America Struggles with the Pandemic
By Nayyer Ali MD

Three months after widespread shutdowns affected states on the East and West coast, America has utterly failed to contain the COVID-19 pandemic.  Other nations were much harder hit in March and April, particularly Italy and Spain and also Britain, France, and Belgium.  However, they have all brought the pandemic under control.  Even Britain, the worst affected in April, just lifted most of its social distancing restrictions.

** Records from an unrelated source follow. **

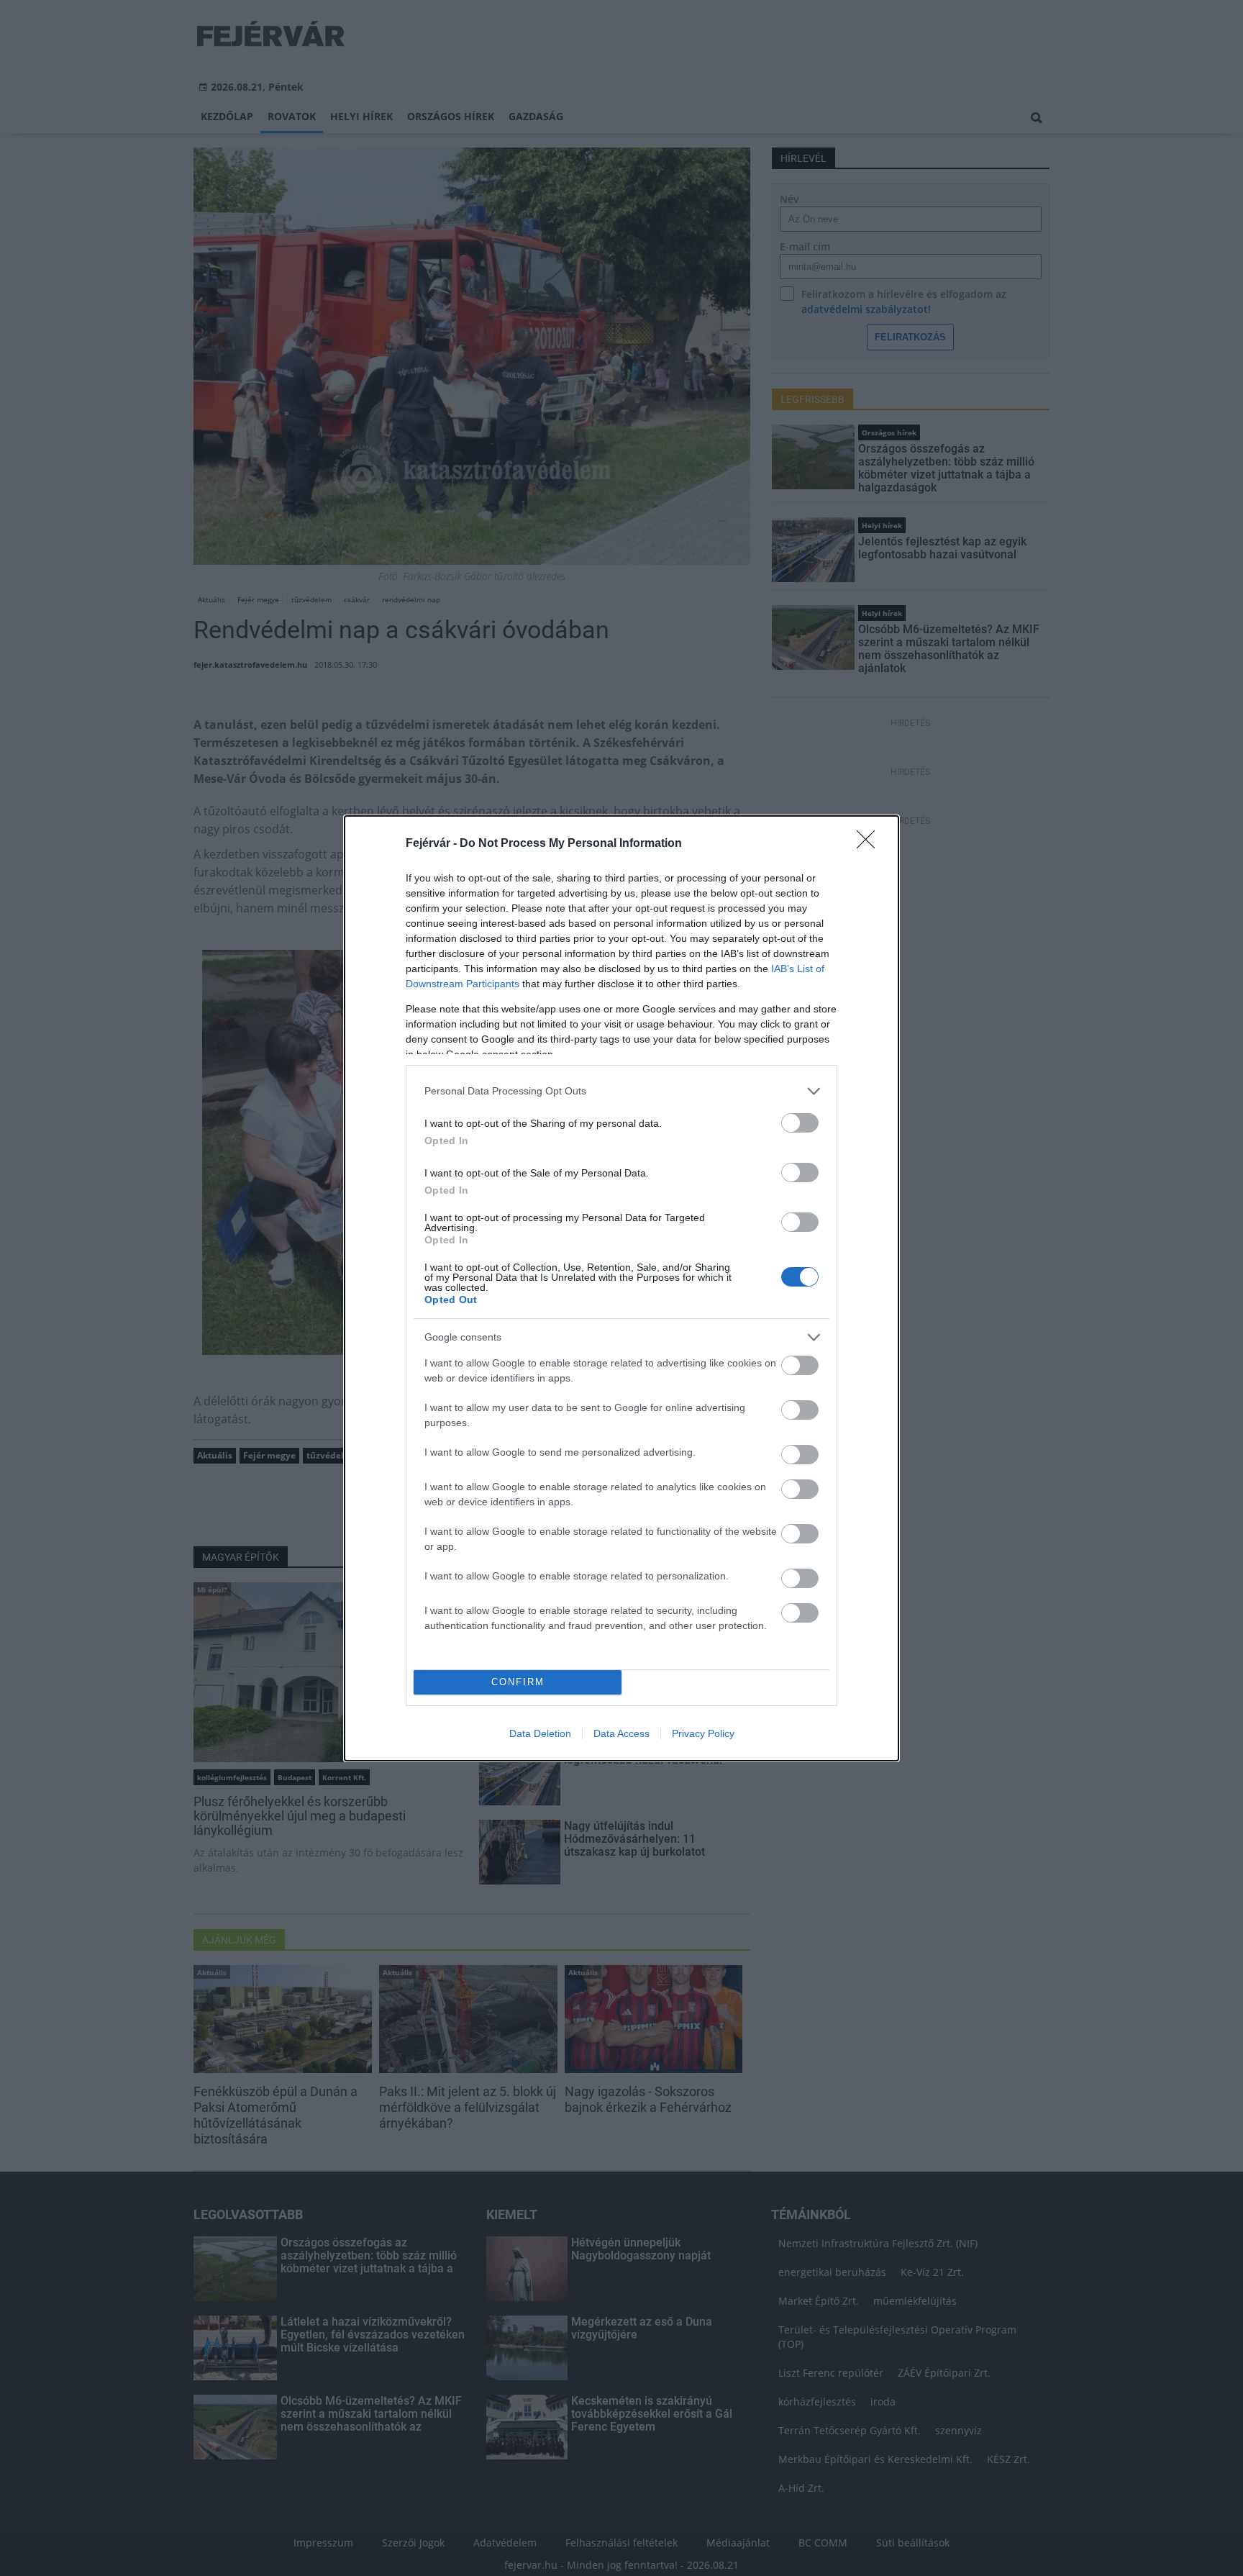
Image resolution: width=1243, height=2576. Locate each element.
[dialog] (621, 1288)
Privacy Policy (703, 1733)
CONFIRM (518, 1682)
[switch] (800, 1123)
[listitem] (621, 1091)
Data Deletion (540, 1733)
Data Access (621, 1733)
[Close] (870, 844)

In the US, states in the northeast, particularly New York, New Jersey, and Massachusetts, were devastated by the pandemic in April and into May. In New York, the health care system was close to being overwhelmed, and volunteer staff and equipment had to be sent into New York City to help cope.  But since then, that part of the country has brought the disease under good control.  Meanwhile, other states that were initially spared are seeing dramatic surges in both cases and hospitalizations.  This is most noticeable in Arizona, Texas, and Florida.  California, which did very well, compared to New York in April and May, is seeing increasing cases of infection detected in the last three weeks, with daily new cases going over 6,000, compared with 2,000 last month. 

This dramatic failure to bring COVID under control is astonishing.  America is the richest, most powerful country in the world with massive technological, medical, and industrial resources at its disposal, and has failed to get a handle on this tiny little virus.  Why has America failed?  The answer is simple.

There has been a total failure of leadership at the national level.  We have 50 different responses, and in some Republican-led states like Arizona and Texas and Florida, the response has been to pretend that nothing needs to be done.  The natural consequence of this failure is now visible.  The US has lost over 125,000 people to this so far, and if we include the likely undercount, the death toll is probably closer to 150 or 175,000.  Within the next three months we could see the total go well over 200,000, even if we ignore the undercount of people who die at home or without a formal diagnosis.

What should have been done?  It is not that hard to figure out.  The most important thing was to get national leadership and a national policy to control this pandemic, otherwise the hard work done by one state would be undone by the failures of another.  The governor of New York is now so concerned about this he is considering requiring quarantine of anyone entering New York from Florida.  The single most useful policy response would have been requiring everyone to wear a mask in public.  Even masks made from simple cloth are extremely effective in keeping an infected person from passing the virus to others.  If everyone wore masks, transmission would drop 90%, and the disease would fade away.  This is what happened in East Asian countries and in European countries that adopted masking early. 

Secondly, the federal government should have dramatically increased testing and paid for it for anyone who wanted to be tested.  America is doing about 400,000 tests daily, which is an impressive number, but we need to be doing 2-3 million tests daily.  It is only with widespread testing that we can find who is carrying the virus, and quarantine them so they cannot spread it to others.  Widespread testing has worked very well in other nations, and it is unfathomable why this has not been pursued in the US.  Testing is currently being driven by the states, and is not being done with enough frequency to get ahead of this.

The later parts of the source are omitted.